Ron Howard, though, gave in to temptation. Wife Cheryl became pregnant in 1980 while Ron was directing a TV movie called Skyward, in which most of the action is set at a Texas airstrip. The Howards’ redheaded daughter, Bryce Dallas – now a successful actress in her own right – was born on March 2, 1981. (Her middle name was chosen in honor of the city of her conception). Among Ron’s old friends from the time when he directed his very first film, Grand Theft Auto, at New World Pictures, word circulated that the expectant father, a filmmaker to the core, had personally picked up a movie camera and documented Bryce’s arrival. The folks at New World were definitely taken aback by this news. After all, movie blood is one thing, but actual blood is something else again. I strongly suspect New World’s boss, Roger Corman, was far too squeamish to record the birth of  his four offspring.

Lots of babies are born in Hollywood movies. Long ago, the whole messy business of childbirth was kept off screen, with most of the focus on the hustle-bustle of those in attendance. See, for instance, Gone With the Wind, in which the birth of Melanie’s child is upstaged by Prissy’s tragicomic admission that  “I don't know nothin' 'bout birthin' babies.” And countless kettles have been put to boil in old movies, prompting my younger self to wonder exactly how all that hot water figured into the birthing process.  

Leave it to Judd Apatow, devoted father of two, to want to put the real thing on screen when making Knocked Up. There’s a story floating around that Anne Hathaway, cast in the female lead, dropped out when she discovered Apatow planned to get up close and personal with her mons veneris for the climactic hospital scene in which she delivers Seth Rogen’s baby. Her replacement, Katherine Heigl, bravely bared all, and her screaming match with a testy doctor comically captured the real-life tensions of the delivery room. I’m also happy to say that the newborn baby who finally emerged didn’t look like the two-month-old that is usually cuddled in such scenes. (I do wonder, though, about the mom who allowed her precious little bundle to get screentime, Hollywood style.)   

5 comments:

  1. Really? Anne Hathaway was a first choice for Knocked Up? Can you confirm this rumor?

    ReplyDelete
  2. No -- you're just going to have to trust the Internet on this one. Sorry.

    ReplyDelete
  3. An update, the product of exhaustive research . . . apparently in an interview in Marie-Claire she explained that she turned down a film because it required the showing a stand-in's vagina (not her own).
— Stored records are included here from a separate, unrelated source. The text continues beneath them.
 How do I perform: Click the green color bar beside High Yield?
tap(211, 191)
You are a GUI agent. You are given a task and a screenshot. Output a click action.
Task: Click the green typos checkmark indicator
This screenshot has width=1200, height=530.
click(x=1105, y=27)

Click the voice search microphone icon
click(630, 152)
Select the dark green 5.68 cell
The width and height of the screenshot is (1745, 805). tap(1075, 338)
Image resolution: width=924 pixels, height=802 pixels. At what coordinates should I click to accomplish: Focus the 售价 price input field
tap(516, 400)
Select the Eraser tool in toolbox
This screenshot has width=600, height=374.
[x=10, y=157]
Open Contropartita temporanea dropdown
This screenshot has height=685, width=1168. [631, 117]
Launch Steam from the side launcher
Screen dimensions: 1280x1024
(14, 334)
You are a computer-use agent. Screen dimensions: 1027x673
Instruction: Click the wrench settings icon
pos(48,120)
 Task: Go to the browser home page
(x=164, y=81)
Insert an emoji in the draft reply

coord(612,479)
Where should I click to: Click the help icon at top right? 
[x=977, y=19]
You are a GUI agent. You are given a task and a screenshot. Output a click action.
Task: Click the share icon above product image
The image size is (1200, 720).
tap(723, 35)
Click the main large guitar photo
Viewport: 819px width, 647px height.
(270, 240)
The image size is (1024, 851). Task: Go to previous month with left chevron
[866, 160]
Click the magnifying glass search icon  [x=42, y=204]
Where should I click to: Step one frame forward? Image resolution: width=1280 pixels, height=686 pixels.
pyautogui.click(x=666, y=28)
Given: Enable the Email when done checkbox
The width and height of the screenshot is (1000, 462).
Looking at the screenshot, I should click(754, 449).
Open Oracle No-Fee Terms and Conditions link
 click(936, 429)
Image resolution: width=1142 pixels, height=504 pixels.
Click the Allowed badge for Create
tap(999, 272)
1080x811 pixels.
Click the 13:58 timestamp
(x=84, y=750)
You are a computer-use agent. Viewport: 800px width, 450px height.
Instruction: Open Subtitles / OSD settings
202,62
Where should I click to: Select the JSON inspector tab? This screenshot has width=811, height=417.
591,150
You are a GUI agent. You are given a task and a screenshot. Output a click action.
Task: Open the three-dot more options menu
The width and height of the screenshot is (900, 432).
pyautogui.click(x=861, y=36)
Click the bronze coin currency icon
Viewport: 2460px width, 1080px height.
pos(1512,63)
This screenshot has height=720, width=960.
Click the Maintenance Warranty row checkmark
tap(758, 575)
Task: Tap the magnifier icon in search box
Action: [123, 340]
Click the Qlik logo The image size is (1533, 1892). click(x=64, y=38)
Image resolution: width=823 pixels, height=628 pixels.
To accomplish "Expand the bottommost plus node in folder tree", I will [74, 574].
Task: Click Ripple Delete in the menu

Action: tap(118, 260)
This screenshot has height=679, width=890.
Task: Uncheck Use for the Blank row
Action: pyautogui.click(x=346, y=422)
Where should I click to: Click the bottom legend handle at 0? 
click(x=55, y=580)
Those who've seen the film probably remember an hilarious shot of the baby's head emerging from between the mother's legs, as witnessed by one of Seth Rogen's dorky friends. I'll try to add the link here: http://blogcritics.org/anne-hathaway-reveals-why-she-turned/

    ReplyDelete
  4. It's a boy - and they just announced the name: Monty Python Windsor!

    (Kidding!)

    I didn't see Knocked Up - so I missed all the shenanigans about Ms. Heigl's shenanigans. However, I'll have you know that around Wilmington NC in the 90's we didn't go for two month olds in our birth scenes - oh no! The local casting house had a bevy of young parents on speed-dial and when a birth scene came up they would literally call in the youngest baby they could get. For a birth on TV's American Gothic I think the baby was three days old? And for another birth scene on Dawson's Creek we used six day old twins (twice the on-set time!)

    Admittedly that would be trumped by an actual live birth on film...

    ReplyDelete
  5. I believe the Knocked Up scene was not a genuine birth scene, and I'm glad of that. It certainly looked convincing, though.